▸ **Task item**: Only the lines from the one containing "Expand the 1" through the end of the listing below are to be reproduced, exactly as they stand.

Segment Open

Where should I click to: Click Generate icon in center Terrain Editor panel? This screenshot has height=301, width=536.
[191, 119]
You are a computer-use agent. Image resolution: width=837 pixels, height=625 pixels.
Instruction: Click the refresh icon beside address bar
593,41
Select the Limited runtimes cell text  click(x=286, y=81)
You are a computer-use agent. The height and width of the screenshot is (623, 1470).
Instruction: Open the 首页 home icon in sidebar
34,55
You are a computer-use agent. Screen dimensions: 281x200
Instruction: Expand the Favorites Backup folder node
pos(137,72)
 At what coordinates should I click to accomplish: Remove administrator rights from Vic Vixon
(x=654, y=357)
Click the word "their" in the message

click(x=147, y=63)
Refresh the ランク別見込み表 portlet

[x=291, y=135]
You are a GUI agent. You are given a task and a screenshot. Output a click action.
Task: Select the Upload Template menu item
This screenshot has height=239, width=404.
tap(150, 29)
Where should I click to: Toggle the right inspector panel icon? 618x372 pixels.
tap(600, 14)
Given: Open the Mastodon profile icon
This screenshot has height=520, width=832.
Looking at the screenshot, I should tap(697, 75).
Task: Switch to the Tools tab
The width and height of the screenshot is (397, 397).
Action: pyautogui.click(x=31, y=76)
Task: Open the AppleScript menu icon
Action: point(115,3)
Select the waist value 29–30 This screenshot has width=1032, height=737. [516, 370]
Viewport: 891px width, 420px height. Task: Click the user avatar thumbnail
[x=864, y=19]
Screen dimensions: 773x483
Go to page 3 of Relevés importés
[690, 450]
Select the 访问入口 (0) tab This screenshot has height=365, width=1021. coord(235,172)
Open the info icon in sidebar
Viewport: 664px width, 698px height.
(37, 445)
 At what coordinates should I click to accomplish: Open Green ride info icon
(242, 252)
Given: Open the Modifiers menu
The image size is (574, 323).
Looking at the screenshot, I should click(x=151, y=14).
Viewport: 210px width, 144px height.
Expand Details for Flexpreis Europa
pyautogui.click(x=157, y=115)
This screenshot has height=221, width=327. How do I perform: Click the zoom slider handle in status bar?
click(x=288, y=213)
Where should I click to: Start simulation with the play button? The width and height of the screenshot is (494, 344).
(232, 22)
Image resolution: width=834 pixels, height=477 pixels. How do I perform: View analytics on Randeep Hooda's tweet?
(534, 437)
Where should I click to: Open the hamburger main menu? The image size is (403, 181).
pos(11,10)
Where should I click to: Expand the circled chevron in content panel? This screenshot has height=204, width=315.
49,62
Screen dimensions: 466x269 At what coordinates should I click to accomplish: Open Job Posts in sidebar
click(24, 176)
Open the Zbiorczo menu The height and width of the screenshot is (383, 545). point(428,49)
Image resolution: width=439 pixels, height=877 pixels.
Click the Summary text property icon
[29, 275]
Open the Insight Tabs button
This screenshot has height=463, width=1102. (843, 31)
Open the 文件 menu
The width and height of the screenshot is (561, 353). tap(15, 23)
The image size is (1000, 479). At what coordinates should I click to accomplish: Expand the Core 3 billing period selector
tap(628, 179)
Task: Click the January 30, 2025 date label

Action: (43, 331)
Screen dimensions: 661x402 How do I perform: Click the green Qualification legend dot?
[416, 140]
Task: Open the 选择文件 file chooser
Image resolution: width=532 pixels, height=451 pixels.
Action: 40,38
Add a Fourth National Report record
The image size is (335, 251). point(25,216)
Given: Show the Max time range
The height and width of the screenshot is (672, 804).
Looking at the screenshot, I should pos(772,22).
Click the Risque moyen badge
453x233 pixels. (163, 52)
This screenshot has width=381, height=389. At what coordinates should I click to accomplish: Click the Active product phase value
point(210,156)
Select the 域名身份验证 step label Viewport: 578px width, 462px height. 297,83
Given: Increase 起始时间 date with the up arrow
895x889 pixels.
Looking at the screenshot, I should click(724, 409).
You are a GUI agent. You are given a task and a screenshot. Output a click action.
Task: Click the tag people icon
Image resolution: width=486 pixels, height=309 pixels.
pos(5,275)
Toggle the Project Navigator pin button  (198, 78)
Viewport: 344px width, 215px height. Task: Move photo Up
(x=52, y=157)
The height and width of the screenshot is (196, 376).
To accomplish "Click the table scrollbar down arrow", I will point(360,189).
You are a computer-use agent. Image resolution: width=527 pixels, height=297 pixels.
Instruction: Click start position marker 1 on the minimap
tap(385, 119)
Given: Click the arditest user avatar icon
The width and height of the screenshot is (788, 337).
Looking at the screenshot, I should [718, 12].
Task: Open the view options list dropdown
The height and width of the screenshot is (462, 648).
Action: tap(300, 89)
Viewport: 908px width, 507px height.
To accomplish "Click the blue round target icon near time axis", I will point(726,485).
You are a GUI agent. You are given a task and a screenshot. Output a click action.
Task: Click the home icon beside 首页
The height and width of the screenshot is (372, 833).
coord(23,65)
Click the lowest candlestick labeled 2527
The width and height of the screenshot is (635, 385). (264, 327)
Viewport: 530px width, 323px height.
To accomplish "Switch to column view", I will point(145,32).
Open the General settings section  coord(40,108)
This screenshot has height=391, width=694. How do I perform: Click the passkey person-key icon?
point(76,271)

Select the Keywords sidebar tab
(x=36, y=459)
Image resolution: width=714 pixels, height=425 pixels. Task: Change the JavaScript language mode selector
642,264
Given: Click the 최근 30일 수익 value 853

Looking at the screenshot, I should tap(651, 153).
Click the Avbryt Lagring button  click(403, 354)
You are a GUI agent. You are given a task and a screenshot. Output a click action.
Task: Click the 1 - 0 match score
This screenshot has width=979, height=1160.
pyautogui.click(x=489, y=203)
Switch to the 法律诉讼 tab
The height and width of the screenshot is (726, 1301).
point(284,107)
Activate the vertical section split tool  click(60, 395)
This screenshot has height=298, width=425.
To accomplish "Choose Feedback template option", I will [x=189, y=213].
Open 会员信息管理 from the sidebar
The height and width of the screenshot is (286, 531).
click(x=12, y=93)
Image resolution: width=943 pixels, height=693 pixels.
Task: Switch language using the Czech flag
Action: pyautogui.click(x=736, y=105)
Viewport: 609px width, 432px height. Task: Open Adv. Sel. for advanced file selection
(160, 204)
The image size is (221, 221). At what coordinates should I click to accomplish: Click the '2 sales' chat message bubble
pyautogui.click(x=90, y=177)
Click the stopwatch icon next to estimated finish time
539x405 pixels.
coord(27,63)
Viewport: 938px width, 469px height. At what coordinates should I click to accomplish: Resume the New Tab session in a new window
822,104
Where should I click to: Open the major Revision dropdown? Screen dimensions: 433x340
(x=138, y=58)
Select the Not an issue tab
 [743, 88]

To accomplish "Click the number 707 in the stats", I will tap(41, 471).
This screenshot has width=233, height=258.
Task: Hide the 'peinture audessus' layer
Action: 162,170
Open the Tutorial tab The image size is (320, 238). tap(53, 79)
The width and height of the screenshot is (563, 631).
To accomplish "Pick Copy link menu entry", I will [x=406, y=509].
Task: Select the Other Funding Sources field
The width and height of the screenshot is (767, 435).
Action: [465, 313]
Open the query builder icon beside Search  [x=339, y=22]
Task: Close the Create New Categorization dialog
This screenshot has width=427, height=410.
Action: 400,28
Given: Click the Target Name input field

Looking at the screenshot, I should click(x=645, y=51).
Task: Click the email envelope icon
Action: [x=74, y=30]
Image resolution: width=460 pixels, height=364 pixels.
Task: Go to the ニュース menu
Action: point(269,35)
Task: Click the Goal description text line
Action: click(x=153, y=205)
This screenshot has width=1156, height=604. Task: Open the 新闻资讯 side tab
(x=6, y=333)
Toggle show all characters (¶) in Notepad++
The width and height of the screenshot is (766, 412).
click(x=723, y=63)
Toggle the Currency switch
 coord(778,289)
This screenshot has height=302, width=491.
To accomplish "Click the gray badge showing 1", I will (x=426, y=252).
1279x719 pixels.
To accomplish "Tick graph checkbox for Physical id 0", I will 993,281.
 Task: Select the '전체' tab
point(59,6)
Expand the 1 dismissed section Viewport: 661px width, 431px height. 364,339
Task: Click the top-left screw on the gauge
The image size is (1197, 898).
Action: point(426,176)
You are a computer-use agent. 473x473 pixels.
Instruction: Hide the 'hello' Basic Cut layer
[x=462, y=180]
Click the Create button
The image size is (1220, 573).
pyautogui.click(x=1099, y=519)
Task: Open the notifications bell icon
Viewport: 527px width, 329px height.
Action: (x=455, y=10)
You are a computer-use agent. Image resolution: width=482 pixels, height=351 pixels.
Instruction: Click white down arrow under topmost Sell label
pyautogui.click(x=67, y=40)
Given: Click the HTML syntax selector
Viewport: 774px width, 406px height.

Segment Closed

▸ **Response box**:
Expand the 1 dismissed section Viewport: 661px width, 431px height. 364,339
Task: Click the top-left screw on the gauge
The image size is (1197, 898).
Action: point(426,176)
You are a computer-use agent. 473x473 pixels.
Instruction: Hide the 'hello' Basic Cut layer
[x=462, y=180]
Click the Create button
The image size is (1220, 573).
pyautogui.click(x=1099, y=519)
Task: Open the notifications bell icon
Viewport: 527px width, 329px height.
Action: (x=455, y=10)
You are a computer-use agent. Image resolution: width=482 pixels, height=351 pixels.
Instruction: Click white down arrow under topmost Sell label
pyautogui.click(x=67, y=40)
Given: Click the HTML syntax selector
Viewport: 774px width, 406px height.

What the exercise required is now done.